(Recasts after Shafik comments, new quote)

By Jemima Kelly

LONDON, Sept 28 (Reuters) - Sterling dipped back below $1.30 on Wednesday after a Bank of England policymaker said she expected the central bank would "at some point" need to add more monetary stimulus to Britain's economy to cushion the blow dealt by Brexit.

BoE Deputy Governor Minouche Shafik - who will be stepping down from the Bank's monetary policy committee next year - said a 2016 rate cut would hinge on economic data, but that she would rather act pre-emptively than "be on the back foot and do too little too late".

Shafik's comments contrasted with those of fellow MPC member Kristen Forbes, who last week said she saw no case for a further rate cut.

And they also struck a less upbeat tone than Governor Mark Carney, who said in a newspaper interview on Wednesday that the long-term prospects for the British economy were positive, helping push sterling up to as high as $1.3032 GBP=D4 in early European trading.

By 0930 GMT, sterling was trading down 0.3 percent on the day at $1.2986. Against the euro, it was also down 0.3 percent at 86.365 pence EURGBP=D4 .

"(Shafik's) comments have put a bit of sell back into the pound at a time when there seemed to be some firm buying interest," said Mizuho's head of hedge fund FX sales, Neil Jones.

"They goes against some of the commentary we had last week from some of the other members of the MPC suggesting that we're maybe done with cutting rates in the UK," he added.

Britain's Trade Minister Liam Fox told the World Trade Organisation on Tuesday that Brexit would not create a legal vacuum even though Britain would now pursue "a more liberalised trade agenda in the future".

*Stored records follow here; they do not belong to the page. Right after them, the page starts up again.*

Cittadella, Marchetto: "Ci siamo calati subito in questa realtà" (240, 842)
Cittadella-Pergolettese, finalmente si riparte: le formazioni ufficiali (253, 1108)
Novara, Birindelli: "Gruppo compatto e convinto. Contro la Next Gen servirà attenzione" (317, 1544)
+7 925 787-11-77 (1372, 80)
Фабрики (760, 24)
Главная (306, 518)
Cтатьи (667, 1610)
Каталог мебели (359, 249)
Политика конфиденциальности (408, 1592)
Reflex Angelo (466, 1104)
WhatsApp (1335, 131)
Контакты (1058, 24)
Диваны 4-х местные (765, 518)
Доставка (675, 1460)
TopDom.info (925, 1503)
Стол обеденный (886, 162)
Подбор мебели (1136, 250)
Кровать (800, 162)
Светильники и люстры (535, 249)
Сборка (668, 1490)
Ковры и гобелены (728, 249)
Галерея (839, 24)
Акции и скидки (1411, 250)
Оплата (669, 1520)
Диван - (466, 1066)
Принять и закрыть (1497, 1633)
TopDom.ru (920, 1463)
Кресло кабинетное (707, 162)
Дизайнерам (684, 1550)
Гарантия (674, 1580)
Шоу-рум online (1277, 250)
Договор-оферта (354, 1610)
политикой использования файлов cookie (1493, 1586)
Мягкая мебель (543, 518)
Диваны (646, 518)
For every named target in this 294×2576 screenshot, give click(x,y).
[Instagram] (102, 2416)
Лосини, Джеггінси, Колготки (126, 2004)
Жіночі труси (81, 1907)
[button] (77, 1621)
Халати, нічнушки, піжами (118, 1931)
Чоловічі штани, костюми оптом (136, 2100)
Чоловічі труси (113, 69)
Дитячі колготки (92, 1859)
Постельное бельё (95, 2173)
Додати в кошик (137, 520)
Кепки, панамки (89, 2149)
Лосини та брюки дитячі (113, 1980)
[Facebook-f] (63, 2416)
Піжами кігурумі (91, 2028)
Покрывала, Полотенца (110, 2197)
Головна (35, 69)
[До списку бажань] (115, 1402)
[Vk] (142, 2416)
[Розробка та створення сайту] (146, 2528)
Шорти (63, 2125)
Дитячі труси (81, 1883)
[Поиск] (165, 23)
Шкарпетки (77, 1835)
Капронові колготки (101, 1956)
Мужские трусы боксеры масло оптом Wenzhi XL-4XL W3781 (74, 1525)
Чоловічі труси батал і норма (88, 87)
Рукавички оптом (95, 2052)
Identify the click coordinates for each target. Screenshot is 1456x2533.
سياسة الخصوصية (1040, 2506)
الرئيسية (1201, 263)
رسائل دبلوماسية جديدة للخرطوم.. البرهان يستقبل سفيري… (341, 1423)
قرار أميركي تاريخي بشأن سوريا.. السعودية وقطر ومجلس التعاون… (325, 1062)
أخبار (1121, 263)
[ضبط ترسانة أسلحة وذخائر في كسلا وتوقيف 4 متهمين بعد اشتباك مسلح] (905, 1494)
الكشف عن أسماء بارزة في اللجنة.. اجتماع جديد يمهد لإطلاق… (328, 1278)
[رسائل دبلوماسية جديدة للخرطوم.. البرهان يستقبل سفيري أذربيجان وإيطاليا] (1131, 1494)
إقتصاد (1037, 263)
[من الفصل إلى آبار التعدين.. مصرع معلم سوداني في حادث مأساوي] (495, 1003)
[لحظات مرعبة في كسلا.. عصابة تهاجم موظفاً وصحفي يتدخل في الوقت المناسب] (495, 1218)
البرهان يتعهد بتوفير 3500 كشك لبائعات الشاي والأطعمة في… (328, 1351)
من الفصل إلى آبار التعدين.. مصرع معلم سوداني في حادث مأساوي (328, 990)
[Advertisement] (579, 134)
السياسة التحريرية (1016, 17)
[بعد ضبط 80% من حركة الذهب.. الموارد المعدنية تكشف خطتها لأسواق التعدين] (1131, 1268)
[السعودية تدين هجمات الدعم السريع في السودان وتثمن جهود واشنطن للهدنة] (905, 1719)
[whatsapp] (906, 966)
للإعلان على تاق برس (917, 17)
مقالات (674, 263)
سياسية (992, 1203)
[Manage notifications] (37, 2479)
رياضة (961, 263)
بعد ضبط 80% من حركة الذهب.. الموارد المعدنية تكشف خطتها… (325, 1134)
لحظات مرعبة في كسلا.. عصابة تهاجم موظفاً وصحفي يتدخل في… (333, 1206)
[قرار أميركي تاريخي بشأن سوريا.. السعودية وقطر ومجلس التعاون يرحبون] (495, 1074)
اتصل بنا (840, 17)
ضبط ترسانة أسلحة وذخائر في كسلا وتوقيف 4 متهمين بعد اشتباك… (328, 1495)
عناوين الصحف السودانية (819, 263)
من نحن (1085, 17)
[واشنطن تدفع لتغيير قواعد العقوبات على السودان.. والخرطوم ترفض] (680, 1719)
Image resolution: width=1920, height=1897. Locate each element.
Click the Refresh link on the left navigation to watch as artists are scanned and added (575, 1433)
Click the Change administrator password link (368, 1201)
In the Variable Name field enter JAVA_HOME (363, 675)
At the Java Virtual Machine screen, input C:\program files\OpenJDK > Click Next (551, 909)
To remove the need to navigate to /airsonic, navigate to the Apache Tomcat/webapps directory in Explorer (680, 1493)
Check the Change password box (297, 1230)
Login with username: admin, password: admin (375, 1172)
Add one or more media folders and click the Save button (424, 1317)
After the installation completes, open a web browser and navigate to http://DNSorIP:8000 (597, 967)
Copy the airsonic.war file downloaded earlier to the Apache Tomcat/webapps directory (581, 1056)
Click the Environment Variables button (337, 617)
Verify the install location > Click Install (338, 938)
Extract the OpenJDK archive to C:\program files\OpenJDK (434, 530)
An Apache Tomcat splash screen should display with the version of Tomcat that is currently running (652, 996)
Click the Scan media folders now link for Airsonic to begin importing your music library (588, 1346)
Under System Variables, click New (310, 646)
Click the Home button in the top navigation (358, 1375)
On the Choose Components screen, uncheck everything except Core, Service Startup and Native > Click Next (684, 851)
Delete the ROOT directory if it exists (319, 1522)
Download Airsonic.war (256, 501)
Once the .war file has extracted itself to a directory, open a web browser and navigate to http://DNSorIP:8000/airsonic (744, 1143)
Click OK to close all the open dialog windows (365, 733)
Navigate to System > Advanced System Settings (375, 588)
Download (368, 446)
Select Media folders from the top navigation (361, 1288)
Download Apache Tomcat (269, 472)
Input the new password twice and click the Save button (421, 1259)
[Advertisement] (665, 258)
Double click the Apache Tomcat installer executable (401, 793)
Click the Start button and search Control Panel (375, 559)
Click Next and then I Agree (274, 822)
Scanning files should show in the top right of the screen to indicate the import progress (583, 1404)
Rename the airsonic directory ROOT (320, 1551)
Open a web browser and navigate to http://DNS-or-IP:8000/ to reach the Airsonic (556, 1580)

Markets had been bracing for Fox's speech to point towards a "hard Brexit", a total split from the EU and its single market, that some fear could drive an exodus of banks from London, and some analysts said his softer tone had lifted sterling late on Tuesday.

But others, like HBSC's Dominic Bunning, said the move higher in sterling since Monday's low of $1.2916 GBP=D4 amounted to nothing more than a modest correction, having fallen 4 percent in three weeks.

"We're still very much in the broad post-referendum range - we were getting to the bottom of that range around $1.29, so around there you're going to get people coming in and expecting a bit of a bounce," Bunning said.

The first forecasts for the pound after the EU referendum were almost universally bleak. A number of major banks predicted a fall to around $1.20, levels not seen since the Plaza Accord's move to weaken the dollar in the mid-1980s.

But the pound has so far held up better than that, bottoming out in early July at $1.2798, still a 31-year low but a long way short of many forecasts.